§ TASK STATEMENT:
Copy out the rows from the first one through the line containing "Action: coord(735,20)", keeping every character as it is.

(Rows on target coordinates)

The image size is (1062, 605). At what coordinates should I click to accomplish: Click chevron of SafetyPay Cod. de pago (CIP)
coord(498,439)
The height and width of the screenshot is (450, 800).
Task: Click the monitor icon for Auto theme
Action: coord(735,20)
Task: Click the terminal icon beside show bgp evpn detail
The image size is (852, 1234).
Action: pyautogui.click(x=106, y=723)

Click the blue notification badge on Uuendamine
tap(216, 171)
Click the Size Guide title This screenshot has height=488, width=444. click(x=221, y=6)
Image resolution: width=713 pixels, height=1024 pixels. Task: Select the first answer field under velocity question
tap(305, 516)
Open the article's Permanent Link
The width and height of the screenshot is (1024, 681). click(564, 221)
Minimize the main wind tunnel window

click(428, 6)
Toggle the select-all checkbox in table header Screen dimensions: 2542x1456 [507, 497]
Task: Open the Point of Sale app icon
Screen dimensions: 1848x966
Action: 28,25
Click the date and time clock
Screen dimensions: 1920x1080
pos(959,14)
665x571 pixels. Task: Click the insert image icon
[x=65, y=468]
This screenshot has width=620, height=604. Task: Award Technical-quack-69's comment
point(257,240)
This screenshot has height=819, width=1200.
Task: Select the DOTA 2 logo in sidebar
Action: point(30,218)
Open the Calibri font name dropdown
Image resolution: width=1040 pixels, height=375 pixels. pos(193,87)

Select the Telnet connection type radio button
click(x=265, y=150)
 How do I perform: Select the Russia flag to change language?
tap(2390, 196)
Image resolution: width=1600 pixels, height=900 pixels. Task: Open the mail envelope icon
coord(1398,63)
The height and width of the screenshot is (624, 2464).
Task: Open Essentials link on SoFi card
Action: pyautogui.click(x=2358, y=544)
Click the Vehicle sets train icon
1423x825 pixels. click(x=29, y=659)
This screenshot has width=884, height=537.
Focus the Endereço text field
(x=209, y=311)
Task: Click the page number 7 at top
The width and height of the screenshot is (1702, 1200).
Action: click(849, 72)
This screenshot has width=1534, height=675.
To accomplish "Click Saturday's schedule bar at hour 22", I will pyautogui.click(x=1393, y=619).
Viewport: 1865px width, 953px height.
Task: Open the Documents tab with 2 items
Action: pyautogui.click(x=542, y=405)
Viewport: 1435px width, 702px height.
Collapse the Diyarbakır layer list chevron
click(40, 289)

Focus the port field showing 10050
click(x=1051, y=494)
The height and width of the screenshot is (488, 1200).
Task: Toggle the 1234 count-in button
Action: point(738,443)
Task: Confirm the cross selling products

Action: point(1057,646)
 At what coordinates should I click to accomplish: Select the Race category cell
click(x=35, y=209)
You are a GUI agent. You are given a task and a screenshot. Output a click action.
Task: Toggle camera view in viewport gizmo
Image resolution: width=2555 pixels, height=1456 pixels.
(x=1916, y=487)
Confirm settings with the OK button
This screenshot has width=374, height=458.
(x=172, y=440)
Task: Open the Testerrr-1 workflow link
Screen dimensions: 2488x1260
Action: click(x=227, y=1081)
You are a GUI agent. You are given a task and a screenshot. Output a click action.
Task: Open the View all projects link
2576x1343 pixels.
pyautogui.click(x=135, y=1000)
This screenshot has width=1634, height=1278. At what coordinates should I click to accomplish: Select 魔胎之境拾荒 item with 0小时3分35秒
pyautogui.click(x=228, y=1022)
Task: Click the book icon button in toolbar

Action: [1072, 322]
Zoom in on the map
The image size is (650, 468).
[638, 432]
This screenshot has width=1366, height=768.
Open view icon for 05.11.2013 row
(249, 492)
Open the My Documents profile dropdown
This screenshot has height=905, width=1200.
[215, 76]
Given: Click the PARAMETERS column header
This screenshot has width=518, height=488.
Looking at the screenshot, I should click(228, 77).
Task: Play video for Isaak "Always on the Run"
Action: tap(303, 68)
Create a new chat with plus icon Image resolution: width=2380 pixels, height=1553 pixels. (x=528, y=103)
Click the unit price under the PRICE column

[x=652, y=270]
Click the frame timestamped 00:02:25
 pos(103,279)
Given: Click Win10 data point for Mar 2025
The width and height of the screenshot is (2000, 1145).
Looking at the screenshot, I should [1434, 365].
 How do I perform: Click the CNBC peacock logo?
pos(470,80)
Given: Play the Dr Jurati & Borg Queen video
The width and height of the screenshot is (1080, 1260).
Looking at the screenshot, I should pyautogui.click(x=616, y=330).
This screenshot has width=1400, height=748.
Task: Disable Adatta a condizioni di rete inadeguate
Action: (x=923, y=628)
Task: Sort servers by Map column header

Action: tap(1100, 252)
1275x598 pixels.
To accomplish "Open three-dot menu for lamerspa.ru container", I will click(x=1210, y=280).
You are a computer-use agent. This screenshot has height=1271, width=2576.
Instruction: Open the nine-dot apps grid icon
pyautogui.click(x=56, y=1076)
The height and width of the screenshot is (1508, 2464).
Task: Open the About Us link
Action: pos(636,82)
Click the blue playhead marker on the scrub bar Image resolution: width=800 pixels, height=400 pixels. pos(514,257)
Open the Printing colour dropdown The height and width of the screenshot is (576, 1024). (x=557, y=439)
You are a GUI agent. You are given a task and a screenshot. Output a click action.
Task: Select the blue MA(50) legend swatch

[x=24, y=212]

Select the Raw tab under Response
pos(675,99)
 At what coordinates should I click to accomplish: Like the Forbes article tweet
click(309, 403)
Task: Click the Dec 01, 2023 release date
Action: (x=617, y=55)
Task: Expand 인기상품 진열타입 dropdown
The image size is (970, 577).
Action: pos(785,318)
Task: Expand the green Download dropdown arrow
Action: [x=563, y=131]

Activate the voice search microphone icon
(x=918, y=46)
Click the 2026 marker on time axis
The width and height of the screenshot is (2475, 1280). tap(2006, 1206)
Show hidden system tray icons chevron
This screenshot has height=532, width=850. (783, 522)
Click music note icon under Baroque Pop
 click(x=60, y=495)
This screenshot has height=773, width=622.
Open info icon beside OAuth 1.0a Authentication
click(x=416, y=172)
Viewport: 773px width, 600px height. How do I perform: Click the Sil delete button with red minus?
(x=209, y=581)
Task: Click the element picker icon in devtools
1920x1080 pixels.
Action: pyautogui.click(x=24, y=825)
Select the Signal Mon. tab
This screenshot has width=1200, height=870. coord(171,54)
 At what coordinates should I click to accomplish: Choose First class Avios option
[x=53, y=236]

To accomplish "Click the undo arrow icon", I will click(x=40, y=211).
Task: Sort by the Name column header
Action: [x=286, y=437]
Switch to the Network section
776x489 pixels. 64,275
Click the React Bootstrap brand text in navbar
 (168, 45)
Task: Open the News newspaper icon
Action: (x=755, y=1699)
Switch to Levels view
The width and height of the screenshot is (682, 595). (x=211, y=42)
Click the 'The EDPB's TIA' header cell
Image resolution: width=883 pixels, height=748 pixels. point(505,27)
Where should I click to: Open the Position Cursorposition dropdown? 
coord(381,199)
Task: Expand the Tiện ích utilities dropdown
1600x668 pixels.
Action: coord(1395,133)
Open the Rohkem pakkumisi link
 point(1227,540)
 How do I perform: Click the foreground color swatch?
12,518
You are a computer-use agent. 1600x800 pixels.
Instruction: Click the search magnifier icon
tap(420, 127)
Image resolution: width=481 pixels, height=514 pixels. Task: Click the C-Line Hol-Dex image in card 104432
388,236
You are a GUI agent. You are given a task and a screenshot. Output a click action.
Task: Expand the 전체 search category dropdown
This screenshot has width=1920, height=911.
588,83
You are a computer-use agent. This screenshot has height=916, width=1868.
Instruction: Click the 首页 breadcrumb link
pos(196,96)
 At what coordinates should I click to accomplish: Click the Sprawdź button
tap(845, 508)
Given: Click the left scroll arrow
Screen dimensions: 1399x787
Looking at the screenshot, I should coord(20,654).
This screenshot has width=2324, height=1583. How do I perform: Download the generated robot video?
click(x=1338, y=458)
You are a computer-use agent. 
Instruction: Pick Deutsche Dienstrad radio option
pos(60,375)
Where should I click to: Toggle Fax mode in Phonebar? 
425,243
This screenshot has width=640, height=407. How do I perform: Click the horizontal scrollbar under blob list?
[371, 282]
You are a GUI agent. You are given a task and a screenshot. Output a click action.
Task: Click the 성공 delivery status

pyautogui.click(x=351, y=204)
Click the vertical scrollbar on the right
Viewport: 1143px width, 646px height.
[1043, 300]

§ EXERCISE SOLUTION:
The image size is (1062, 605). At what coordinates should I click to accomplish: Click chevron of SafetyPay Cod. de pago (CIP)
coord(498,439)
The height and width of the screenshot is (450, 800).
Task: Click the monitor icon for Auto theme
Action: coord(735,20)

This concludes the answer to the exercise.